◆ **WHAT IS BEING ASKED**: Can you write out every line of the rows below word for word, leaving the pictures out?

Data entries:
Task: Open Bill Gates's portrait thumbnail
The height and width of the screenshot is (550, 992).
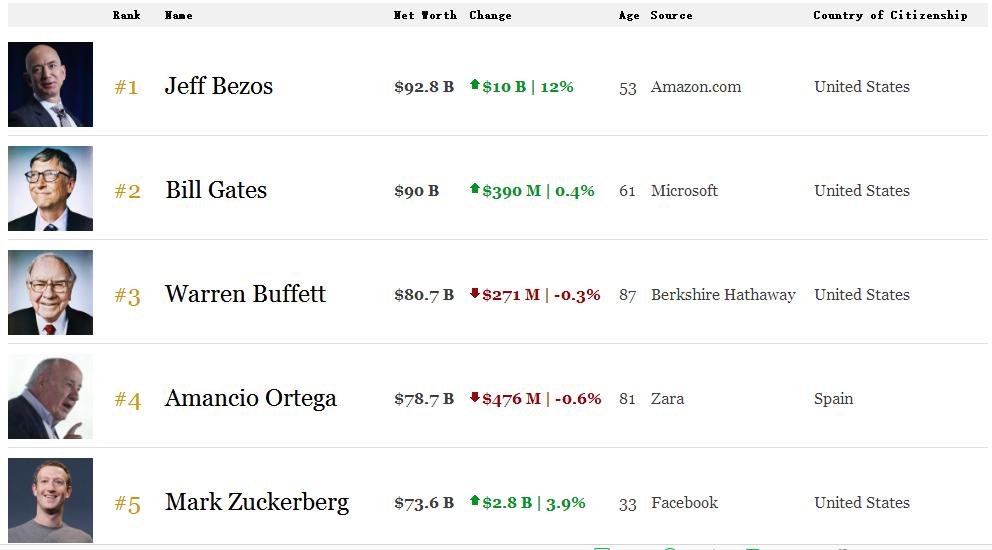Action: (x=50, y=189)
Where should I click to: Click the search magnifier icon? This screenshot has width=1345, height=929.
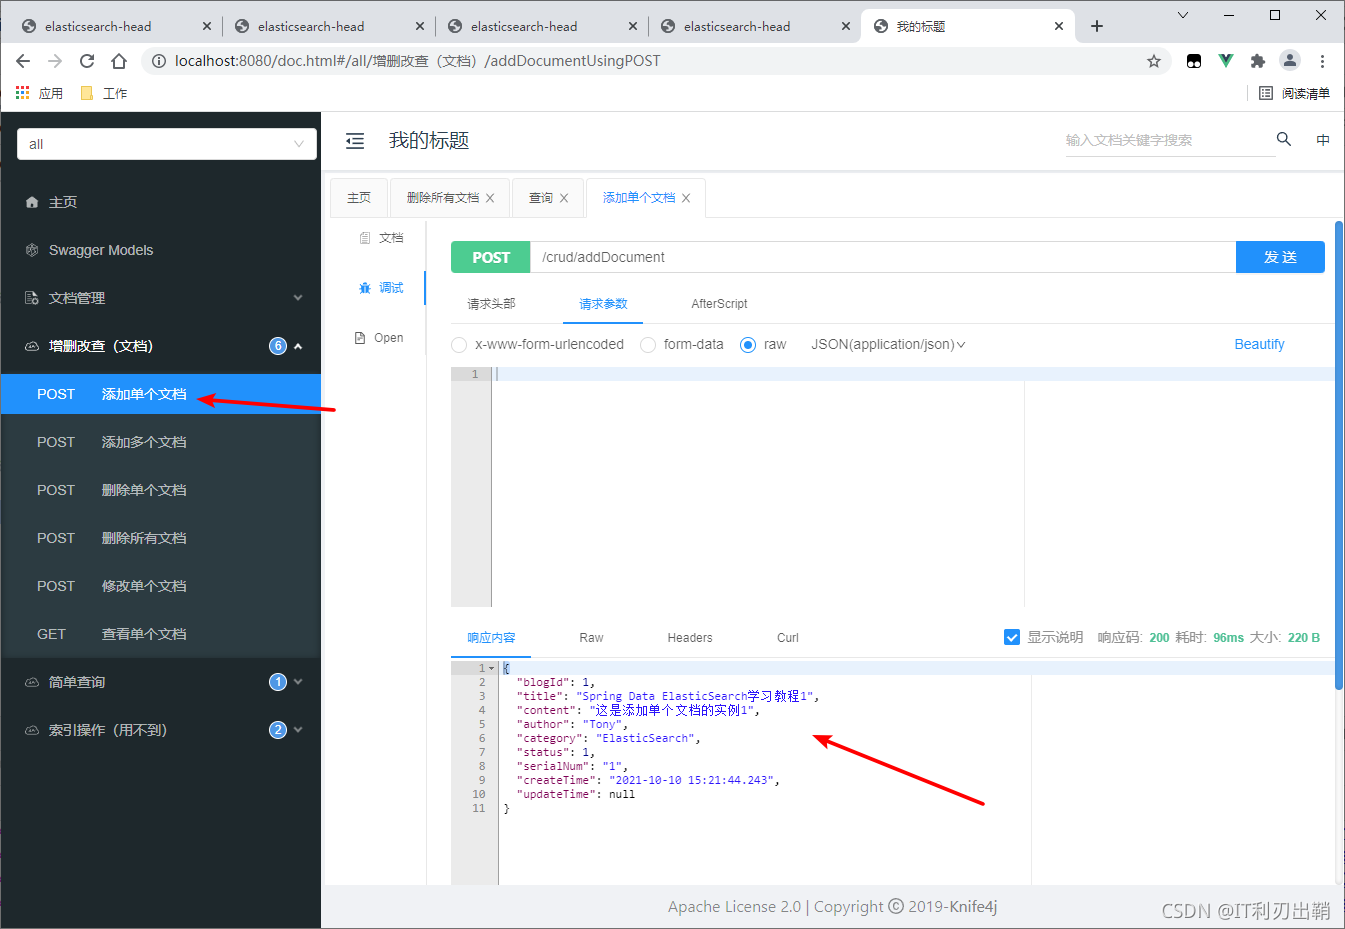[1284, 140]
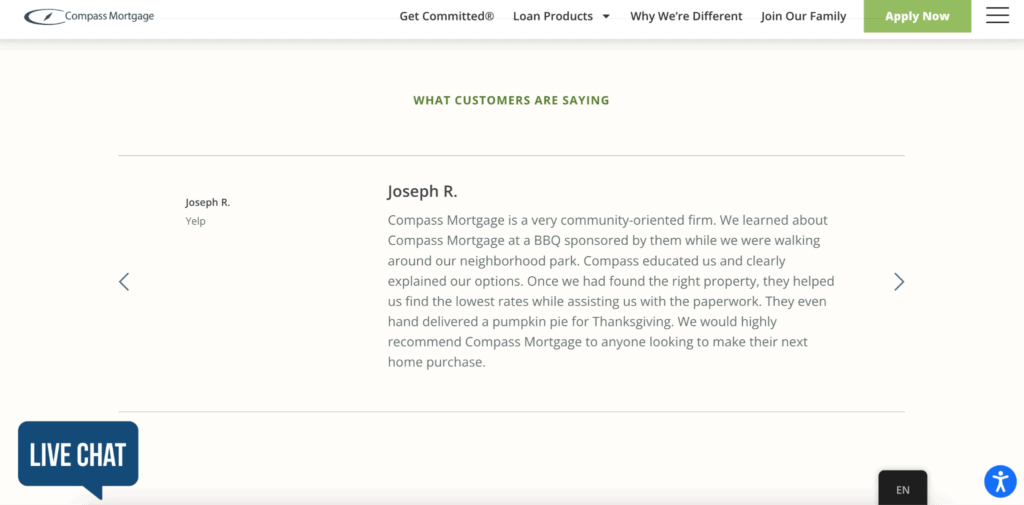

◆ **EXERCISE ANSWER**:
Task: Open Bill Gates's portrait thumbnail
The height and width of the screenshot is (550, 992).
Action: (x=50, y=189)
Where should I click to: Click the search magnifier icon? This screenshot has width=1345, height=929.
[1284, 140]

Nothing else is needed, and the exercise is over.